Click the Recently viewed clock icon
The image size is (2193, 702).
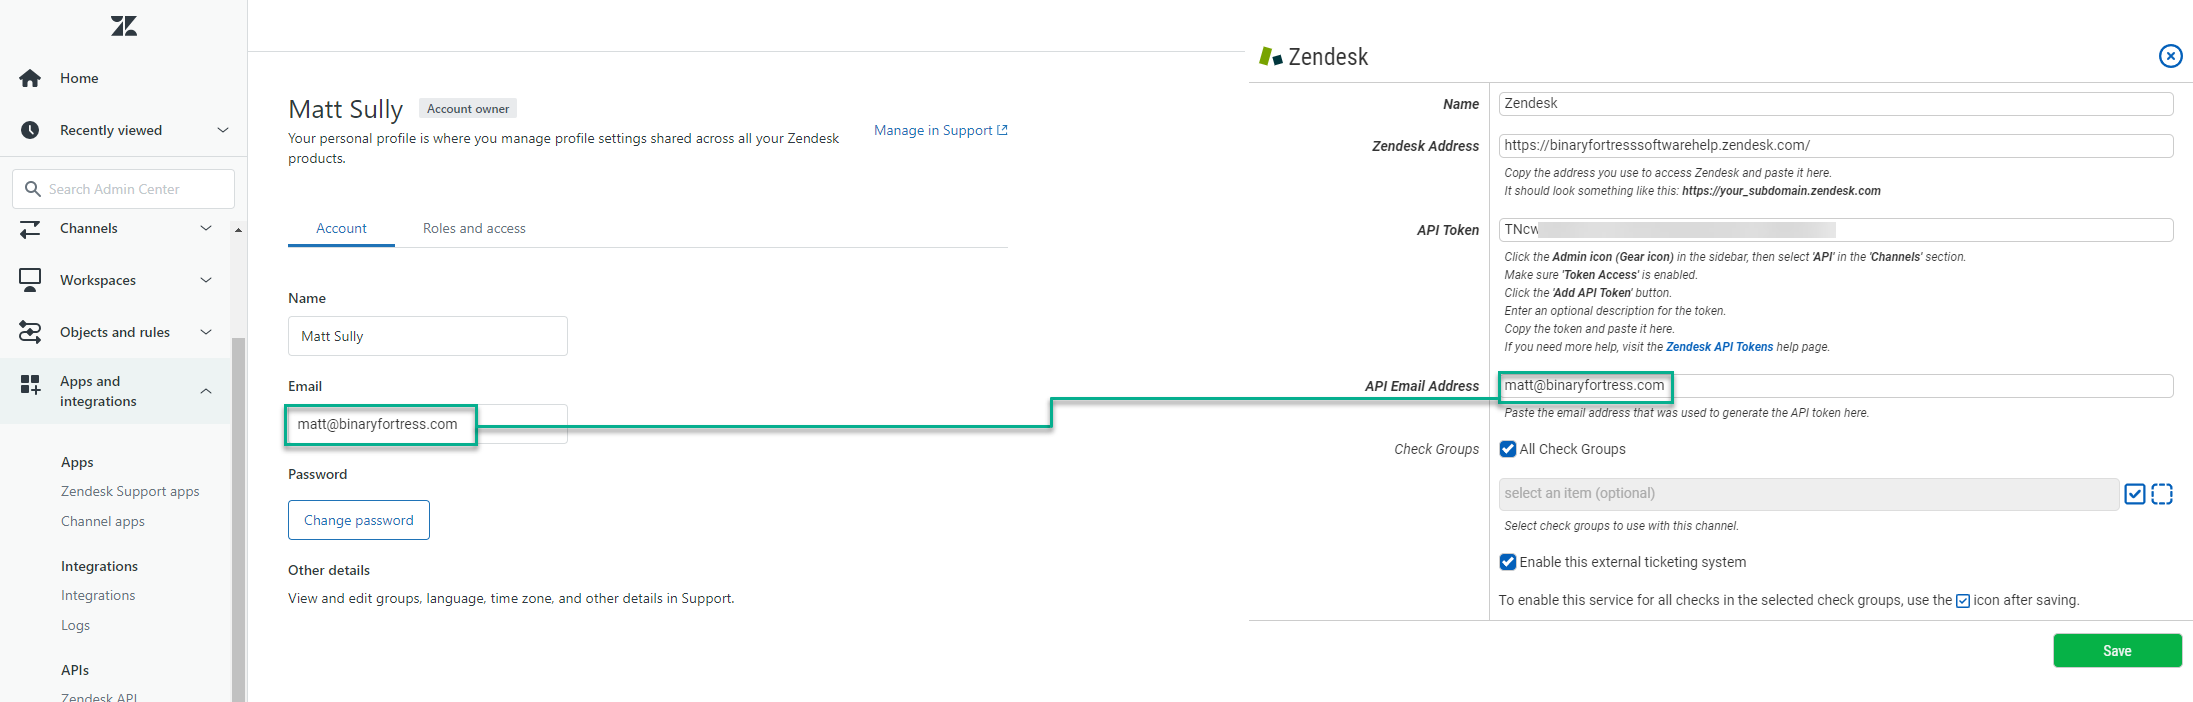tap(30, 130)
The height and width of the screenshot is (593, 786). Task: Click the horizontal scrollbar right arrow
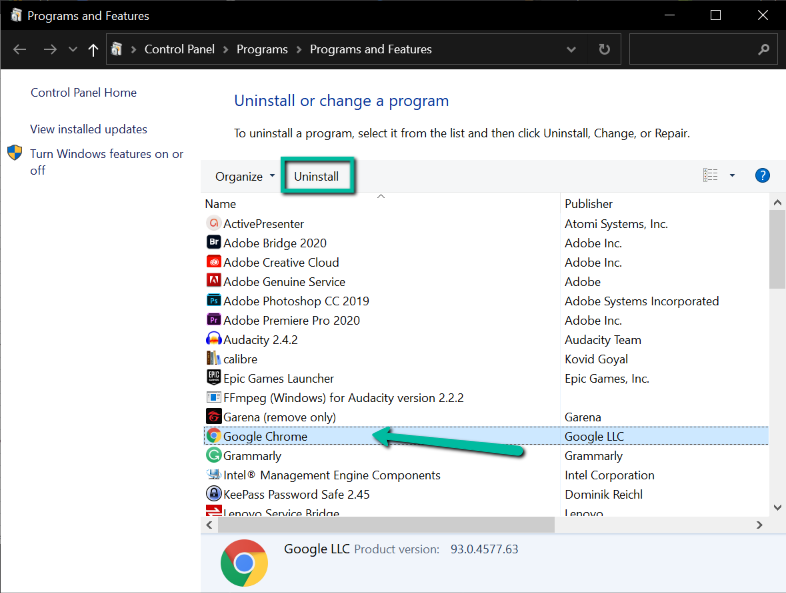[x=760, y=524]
* * *
# Goal:
Quote every line of the items above word for word, leaving out the pictures.

# Expected output:
Click the Recently viewed clock icon
The image size is (2193, 702).
tap(30, 130)
The height and width of the screenshot is (593, 786). Task: Click the horizontal scrollbar right arrow
[x=760, y=524]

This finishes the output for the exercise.